Apart from setting up the app on Heroku the command will also link the current directory with the Heroku git server. This can be verified by listing the remotes.

git remote
# heroku
# origin

From now on it is a simple matter of pushing to the heroku remote to trigger a redeployment. We can simulate this by creating and committing an empty file.

touch triggerfile
git add .
git commit -am "trigger a deploy"
git push heroku master

With the Git integration and new Terminal pane in RStudio, managing and deploying fiery apps from within a native R development environment is pretty easy. The only small annoyance is that the git integration does not support pushing to multiple different remotes so you’ll have to do the push to the heroku remote manually (this could change in the future of course).

Using the web interface

While using the command line is in no way difficult, Heroku also provides a web interface for setting up your app. In the following I’ll show what it takes to replicate what we did in the command line (more or less):

When you log in to Heroku for the first time you’ll be greeted with the following screen:

(if you already have something up and running you’ll see a list of your apps).

As R is not part of the exclusive club of languages that Heroku understands we must start from scratch by clicking Create New App. We will now be asked for a name for the app as well as the location of the server it should run on (US or Europe). You generally want your server to be as close to your users, but for our little demo it really doesn’t matter.

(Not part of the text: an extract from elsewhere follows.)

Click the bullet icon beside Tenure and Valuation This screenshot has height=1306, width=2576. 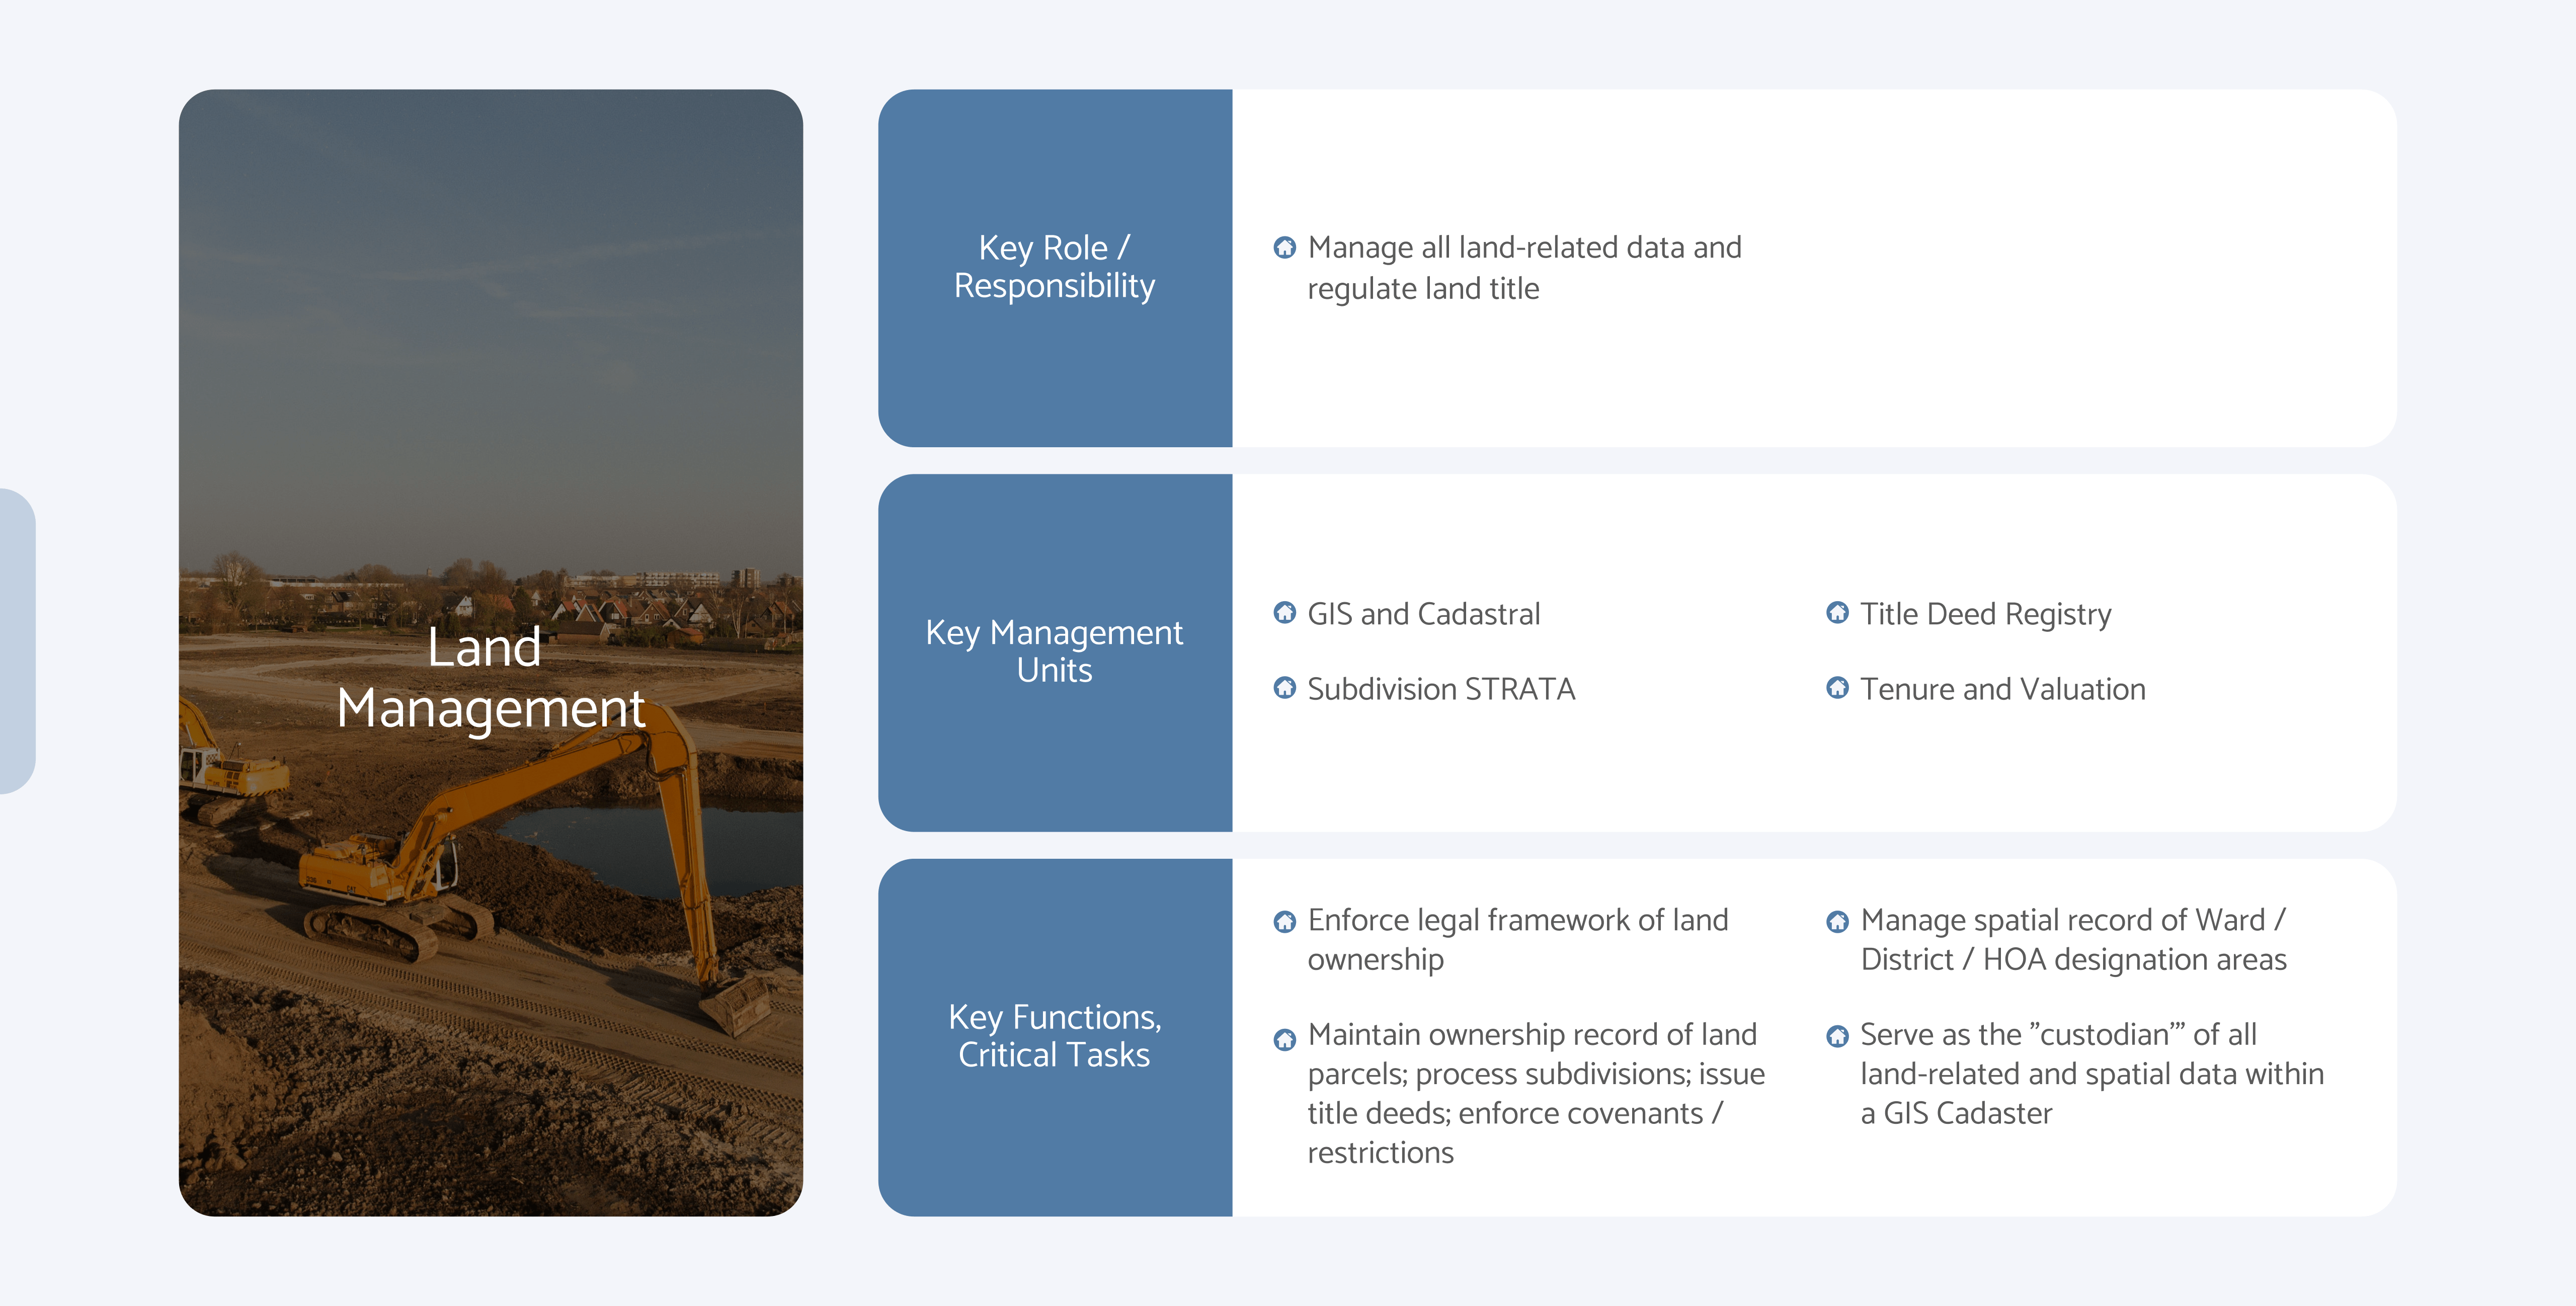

As you can see it also lets you add the app to a pipeline. Pipelines are used for orchestrating multiple different apps that should work together and is outside the scope of this tutorial (there is nothing R-specific about their use). Once you hit Create App you are taken to the Deploy settings for the app. Scrolling a bit down you’ll find a section where you can specify how to get your code into the app.

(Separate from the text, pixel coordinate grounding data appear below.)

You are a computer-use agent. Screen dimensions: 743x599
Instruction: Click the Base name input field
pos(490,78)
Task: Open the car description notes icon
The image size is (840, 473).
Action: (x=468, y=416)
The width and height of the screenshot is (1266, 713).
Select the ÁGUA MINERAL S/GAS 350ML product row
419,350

I’ll be showing how you can link it up to a GitHub repository, but as you can see it is also possible to link it to e.g. a Dropbox folder (in that case you’ll have to manually redeploy every time you change code in your app).

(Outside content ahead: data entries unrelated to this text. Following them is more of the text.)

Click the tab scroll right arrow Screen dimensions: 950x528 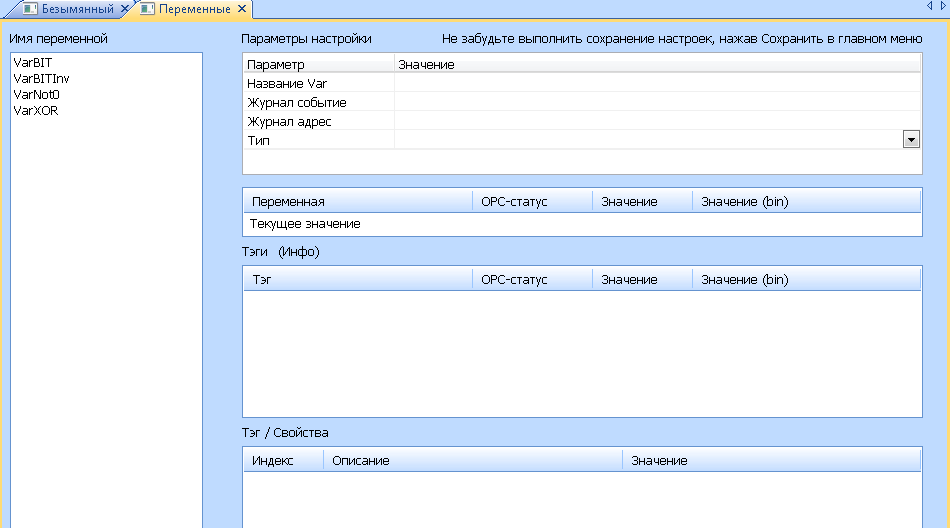coord(942,7)
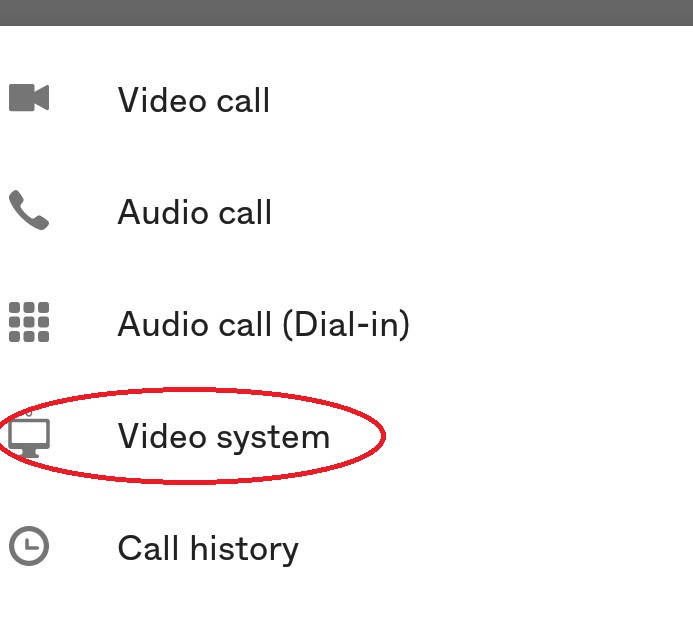
Task: Open dial-in using the keypad icon
Action: (29, 323)
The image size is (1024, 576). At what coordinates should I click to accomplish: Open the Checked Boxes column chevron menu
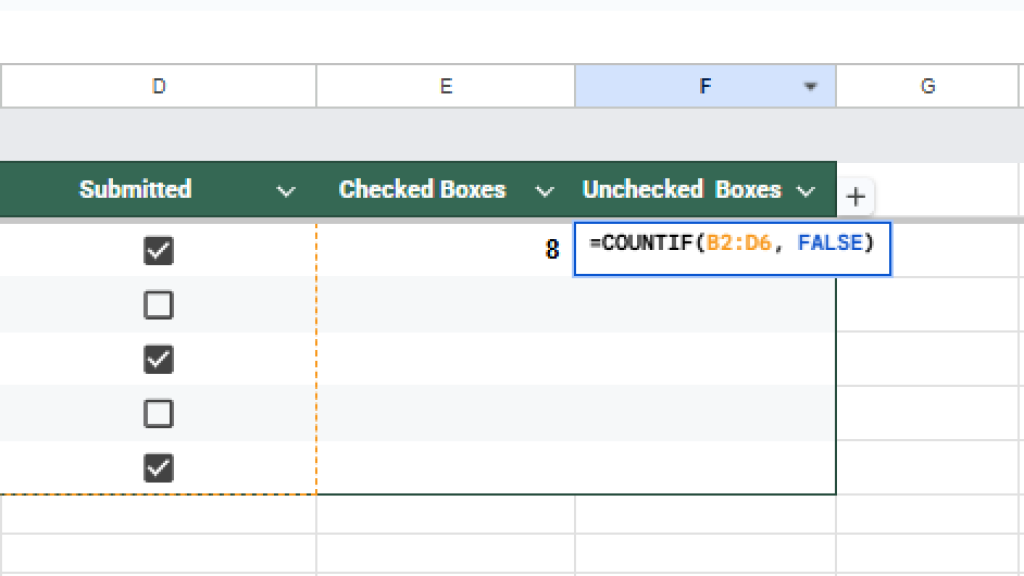(x=545, y=190)
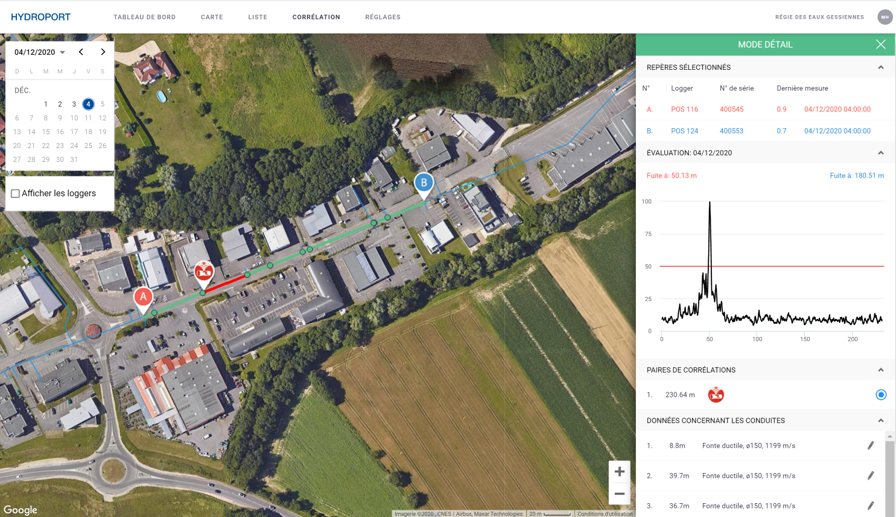Collapse the Évaluation section
This screenshot has width=896, height=517.
point(880,153)
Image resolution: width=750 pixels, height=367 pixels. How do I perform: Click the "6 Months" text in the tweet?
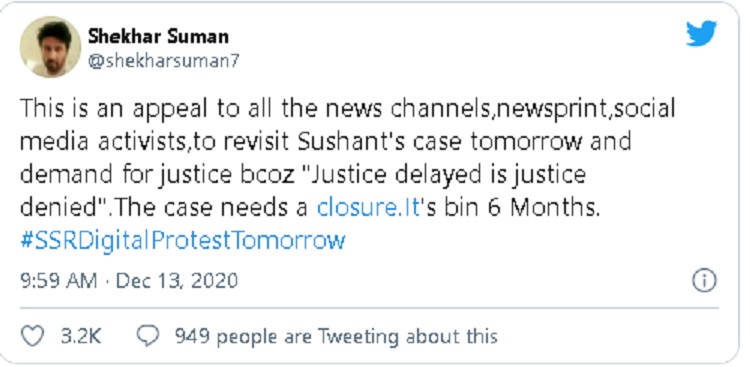tap(543, 208)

Once you’ve found the repository containing the app and linked to it you’ll be able to set additional settings, such as automatically redeploying when you push to a branch etc.

If we click on Deploy Branch now we’ll get an error, as Heroku has yet to be told how to deal with R code.

To fix this we’ll need to point Heroku to our buildpack. This is done under the Settings pane, where we will add the same buildpack as we used with the console.

After this we can switch back to the Deploy pane and hit Deploy Branch again and see the deployment start and, hopefully, succeed.

If you have activated Automatic Deploys you’ll just have to push to your Github branch to update your app and you can thus, as with the command-line setup, manage your app completely from within your R development environment.

Wrapping up

While the demo app we have used is extremely minimal, the approach we have seen scales to any type of app, whether it is a minimal service API or a full webpage. As your app grows I would encourage you to move as much code into a package so you can document and unit test it, and so the run.R does not grow unwieldy large.

Another consideration when growing your application is the limited resources available in the free tier. If you begin to build a more complex app you might run into the limitations and need to shell out some money to get decent performance. As with everything on the internet there is no free beer…

While it may be possible that I will add a clear specification for defining fiery apps in the future and provide buildpacks for this specifically, the approach shown above is general and continue to work irrelevant of how fiery continues to evolve.